Князь Никита слушал голос жены, музыку его, как будто радуясь звуку её речи, и старался вникнуть в смысл её слов, но это стоило ему больших усилий. Он не мог как-то удержать в памяти то, что слышал, и уловить связь слов. Ему хотелось всё что-то вспомнить, совсем постороннее, и он не мог сделать этого. Несколько раз как будто мысли его уже начинали слагаться в последовательную цепь, но в тот самый момент, когда ему казалось, что вот он вспомнил уже, кто-то, словно пену, сдувал его мысли – и всё оставалось по-прежнему гладко и неопределённо, и снова начиналась, завязывалась цепь, и снова обрывалась.

– А что сталось с ним? – вдруг вслух спросил он.

Аграфена Петровна, рассказывавшая в это время о распустившихся цветах в саду, вдруг смутилась. Она поняла, что князь Никита спрашивает о Девьере, и не знала, ответить ли ей на вопрос или отвлечь внимание мужа.

Он смотрел на неё с серьёзным лицом и совсем осмысленными глазами.

Аграфена Петровна решила, что сказать будет лучше.

– Ты про кого? Про Девьера? – спросила она. – Он, получив двадцать пять ударов, вынес их, г о в о р я т, л е г к о и отправлен уже в ссылку в Сибирь, – добавила она, стараясь говорить как можно ровнее и спокойнее.

И вдруг вся виденная картина у рынка на площади стала во всех своих подробностях пред глазами князя Никиты. Толпа загудела кругом, в виски застучало, затрещали барабаны – и всё смешалось. В воздухе явилось множество рук, видных до локтя, и все они как-то одна из под другой замахали в глаза Никите Фёдоровичу и сделались сквозные, красные, точно насквозь пропитанные горячим, жгучим светом. Он заметался по постели и снова впал в беспамятство.

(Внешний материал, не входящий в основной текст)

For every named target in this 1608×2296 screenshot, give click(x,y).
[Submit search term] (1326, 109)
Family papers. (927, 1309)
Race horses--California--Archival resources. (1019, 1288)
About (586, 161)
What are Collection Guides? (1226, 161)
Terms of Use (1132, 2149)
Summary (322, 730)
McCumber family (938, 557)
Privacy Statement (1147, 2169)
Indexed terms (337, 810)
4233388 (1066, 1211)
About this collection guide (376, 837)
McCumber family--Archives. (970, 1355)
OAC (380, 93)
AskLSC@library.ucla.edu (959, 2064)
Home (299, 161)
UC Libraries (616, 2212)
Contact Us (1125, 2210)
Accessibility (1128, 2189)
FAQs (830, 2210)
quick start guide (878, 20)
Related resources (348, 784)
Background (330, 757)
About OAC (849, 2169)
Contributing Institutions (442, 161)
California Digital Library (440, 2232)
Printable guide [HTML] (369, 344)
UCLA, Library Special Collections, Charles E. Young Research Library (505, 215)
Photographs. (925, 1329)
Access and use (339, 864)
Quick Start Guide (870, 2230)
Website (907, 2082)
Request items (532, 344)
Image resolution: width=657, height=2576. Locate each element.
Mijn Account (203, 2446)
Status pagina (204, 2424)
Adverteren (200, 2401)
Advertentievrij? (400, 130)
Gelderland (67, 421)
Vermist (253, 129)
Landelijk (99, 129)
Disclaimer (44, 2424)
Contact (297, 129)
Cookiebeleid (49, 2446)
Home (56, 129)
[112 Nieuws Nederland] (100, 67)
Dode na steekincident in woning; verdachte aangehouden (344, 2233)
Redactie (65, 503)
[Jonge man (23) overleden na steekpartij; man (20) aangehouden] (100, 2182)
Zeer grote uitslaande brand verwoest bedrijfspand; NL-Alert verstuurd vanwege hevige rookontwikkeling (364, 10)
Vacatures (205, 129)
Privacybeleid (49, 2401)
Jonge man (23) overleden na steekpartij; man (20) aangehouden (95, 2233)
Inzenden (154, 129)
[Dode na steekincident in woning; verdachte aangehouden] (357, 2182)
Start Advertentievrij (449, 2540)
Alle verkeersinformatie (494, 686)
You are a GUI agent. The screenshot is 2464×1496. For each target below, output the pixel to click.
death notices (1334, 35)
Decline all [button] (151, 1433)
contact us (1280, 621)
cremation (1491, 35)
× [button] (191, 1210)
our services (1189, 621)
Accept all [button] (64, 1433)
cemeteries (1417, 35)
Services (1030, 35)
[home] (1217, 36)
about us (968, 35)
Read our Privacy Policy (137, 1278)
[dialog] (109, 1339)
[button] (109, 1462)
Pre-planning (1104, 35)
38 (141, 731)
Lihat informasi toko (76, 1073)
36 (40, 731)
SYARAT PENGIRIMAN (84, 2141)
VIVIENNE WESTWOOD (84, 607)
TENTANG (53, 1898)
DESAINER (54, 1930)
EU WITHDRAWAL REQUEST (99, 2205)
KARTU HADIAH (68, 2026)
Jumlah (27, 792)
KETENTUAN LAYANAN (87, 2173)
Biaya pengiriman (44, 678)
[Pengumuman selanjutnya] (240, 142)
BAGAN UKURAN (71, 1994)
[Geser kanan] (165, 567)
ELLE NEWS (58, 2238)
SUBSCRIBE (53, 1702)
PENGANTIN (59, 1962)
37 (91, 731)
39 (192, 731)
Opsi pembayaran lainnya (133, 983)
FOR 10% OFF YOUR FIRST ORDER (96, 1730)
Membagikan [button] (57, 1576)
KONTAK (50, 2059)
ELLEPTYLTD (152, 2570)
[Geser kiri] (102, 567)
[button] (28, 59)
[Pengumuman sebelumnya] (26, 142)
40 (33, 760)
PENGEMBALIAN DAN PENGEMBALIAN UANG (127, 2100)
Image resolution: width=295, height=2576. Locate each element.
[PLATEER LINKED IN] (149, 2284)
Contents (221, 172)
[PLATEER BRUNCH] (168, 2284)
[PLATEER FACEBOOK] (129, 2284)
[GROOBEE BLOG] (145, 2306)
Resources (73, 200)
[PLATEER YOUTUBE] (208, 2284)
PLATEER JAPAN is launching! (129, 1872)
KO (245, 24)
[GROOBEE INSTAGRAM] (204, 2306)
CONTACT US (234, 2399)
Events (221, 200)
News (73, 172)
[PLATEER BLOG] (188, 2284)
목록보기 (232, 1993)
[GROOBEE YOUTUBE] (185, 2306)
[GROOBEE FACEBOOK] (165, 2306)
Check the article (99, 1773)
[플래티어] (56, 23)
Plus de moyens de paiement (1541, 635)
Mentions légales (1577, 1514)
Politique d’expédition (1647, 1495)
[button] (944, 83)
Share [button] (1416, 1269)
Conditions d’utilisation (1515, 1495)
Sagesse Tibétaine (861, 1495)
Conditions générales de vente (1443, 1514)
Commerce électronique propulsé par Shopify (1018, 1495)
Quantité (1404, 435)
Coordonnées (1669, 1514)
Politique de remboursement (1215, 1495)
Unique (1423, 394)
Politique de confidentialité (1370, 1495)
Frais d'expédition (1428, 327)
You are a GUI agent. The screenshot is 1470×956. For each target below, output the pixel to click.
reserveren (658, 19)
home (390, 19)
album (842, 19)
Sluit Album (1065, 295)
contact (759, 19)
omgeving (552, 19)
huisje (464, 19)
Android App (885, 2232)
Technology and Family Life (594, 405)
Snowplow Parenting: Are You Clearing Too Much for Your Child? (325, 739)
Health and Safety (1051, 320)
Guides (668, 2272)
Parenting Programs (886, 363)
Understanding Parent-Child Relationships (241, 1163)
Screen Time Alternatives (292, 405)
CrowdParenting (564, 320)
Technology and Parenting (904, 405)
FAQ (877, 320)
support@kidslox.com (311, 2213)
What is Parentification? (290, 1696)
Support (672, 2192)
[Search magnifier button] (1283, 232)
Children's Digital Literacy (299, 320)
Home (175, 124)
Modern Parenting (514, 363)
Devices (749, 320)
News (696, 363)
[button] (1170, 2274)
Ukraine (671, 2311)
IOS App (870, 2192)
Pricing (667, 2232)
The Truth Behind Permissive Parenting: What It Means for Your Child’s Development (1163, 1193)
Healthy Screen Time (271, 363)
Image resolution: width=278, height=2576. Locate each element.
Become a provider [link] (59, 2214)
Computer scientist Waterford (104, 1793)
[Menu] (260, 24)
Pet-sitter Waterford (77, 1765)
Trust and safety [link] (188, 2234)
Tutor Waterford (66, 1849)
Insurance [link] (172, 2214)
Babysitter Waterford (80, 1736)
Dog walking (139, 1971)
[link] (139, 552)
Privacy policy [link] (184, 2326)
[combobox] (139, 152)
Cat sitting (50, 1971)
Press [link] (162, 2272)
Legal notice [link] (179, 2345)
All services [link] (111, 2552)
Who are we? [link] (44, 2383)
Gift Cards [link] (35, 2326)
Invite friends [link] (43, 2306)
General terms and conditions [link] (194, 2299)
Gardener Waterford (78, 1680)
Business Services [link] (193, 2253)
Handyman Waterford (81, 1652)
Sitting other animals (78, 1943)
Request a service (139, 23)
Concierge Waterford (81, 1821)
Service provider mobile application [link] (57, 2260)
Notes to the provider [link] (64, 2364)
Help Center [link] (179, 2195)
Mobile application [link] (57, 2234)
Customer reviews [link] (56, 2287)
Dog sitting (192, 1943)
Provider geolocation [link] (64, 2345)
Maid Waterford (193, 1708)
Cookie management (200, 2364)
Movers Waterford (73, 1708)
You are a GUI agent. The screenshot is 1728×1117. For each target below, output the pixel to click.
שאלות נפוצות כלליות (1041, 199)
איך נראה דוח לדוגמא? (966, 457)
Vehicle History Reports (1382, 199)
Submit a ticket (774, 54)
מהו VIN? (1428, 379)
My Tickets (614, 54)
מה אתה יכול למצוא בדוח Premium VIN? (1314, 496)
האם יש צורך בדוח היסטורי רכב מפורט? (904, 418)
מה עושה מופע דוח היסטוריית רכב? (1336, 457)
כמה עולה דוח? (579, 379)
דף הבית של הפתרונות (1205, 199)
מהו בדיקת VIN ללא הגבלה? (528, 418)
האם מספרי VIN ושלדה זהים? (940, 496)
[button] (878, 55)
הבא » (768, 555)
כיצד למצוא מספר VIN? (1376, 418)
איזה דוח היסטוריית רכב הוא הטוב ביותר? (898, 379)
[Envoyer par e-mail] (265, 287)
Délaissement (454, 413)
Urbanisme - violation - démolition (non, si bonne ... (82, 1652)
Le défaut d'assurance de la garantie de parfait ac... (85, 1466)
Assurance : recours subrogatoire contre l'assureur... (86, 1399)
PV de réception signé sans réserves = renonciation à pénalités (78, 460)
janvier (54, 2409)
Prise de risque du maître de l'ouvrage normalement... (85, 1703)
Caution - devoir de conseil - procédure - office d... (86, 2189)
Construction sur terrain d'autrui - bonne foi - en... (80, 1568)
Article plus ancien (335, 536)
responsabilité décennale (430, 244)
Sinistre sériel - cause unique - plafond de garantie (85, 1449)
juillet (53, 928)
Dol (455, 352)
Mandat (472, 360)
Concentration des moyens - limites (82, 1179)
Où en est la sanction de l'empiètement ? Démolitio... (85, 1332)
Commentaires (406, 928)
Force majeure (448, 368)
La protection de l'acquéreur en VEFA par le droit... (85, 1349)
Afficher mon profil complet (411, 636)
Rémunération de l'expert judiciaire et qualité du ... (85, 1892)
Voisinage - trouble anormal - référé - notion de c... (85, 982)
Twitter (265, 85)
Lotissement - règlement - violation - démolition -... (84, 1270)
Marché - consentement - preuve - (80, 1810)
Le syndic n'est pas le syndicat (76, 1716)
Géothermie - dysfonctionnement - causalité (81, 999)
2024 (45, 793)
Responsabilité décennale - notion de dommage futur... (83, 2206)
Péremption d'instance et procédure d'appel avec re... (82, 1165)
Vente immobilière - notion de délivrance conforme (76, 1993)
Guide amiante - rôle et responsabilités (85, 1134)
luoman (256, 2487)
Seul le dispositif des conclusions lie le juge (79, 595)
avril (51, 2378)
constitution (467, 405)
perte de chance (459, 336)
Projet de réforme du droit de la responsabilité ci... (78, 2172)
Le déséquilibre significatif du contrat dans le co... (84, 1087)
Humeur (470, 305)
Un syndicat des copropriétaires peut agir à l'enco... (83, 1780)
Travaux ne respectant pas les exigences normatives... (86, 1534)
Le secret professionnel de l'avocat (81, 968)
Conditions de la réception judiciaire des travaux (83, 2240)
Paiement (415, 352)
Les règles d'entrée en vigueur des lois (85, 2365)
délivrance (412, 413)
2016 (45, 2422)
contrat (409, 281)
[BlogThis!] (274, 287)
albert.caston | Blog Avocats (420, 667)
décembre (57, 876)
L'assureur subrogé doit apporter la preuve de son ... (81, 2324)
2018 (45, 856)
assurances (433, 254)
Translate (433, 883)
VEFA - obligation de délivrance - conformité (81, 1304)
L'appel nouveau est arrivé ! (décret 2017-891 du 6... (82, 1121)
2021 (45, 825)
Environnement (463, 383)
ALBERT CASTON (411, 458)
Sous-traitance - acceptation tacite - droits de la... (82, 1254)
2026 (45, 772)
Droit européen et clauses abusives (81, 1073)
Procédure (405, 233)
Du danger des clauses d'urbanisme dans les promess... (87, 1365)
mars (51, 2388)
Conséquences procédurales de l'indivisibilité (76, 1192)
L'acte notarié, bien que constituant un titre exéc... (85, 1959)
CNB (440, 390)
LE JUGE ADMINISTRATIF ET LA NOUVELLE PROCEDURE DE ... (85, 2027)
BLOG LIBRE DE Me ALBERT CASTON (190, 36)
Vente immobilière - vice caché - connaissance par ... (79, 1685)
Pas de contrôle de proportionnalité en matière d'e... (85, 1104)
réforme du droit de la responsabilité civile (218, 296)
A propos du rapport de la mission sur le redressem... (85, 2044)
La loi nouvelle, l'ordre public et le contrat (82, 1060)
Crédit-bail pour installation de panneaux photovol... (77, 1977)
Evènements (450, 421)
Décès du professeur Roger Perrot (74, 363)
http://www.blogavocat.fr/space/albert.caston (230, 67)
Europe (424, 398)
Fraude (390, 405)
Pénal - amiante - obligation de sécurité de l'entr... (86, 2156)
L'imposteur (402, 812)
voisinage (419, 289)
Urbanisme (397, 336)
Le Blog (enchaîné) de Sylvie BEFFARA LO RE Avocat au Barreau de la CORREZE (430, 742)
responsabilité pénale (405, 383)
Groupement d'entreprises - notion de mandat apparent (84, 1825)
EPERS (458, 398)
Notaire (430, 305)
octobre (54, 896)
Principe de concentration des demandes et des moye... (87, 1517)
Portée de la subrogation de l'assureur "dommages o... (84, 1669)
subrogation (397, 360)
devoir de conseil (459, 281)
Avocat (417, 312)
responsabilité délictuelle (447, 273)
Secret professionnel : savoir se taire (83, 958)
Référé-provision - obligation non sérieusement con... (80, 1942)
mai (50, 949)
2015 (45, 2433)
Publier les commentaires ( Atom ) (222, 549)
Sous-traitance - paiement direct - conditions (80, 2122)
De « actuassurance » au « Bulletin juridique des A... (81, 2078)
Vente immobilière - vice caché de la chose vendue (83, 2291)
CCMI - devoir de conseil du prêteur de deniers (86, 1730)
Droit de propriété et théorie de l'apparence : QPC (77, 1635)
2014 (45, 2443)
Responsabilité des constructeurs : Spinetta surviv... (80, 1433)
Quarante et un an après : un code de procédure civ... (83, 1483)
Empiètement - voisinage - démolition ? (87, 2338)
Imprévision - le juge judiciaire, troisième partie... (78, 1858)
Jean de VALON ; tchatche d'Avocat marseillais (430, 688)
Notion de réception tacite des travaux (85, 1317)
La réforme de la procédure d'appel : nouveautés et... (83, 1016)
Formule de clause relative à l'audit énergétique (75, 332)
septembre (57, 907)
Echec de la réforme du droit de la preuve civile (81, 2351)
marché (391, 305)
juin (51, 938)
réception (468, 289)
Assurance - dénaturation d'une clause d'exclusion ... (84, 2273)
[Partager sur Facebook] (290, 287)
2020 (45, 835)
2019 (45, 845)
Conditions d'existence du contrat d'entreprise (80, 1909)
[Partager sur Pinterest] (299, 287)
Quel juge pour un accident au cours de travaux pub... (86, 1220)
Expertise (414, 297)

Аграфена Петровна с ужасом глянула на него и в отчаянии протянула руки. Князь Никита бился уже, бредил и не узнавал жены.

Вечером Блументрост застал его в худшем, чем в первые дни, положении. Такого скорого повторения припадка горячки, как он определил болезнь Волконского, он не ожидал и объявил, не скрывая, что больной уже в безнадёжном состоянии.

Князь Никита перестал быть человеком. Он потерял всякое ощущение, всякую возможность сознания. Он чувствовал вокруг себя свинцовый, тяжёлый туман, голова его будто раздавалась во все стороны и достигала ужасающих размеров… Необыкновенные, частые, шипящие и трещащие звуки неслись откуда-то и сталкивались и сплетались, но всё так же мерно отбивали однообразный такт с одинаковыми промежутками.

«Ха-а-а… а-а…» – шипело у него в горле, и он не знал, что разговаривает в это время.

Так он без умолку, не переставая, говорил ровно сутки, но сам он уже давно потерял счёт времени и даже забыл о его существовании.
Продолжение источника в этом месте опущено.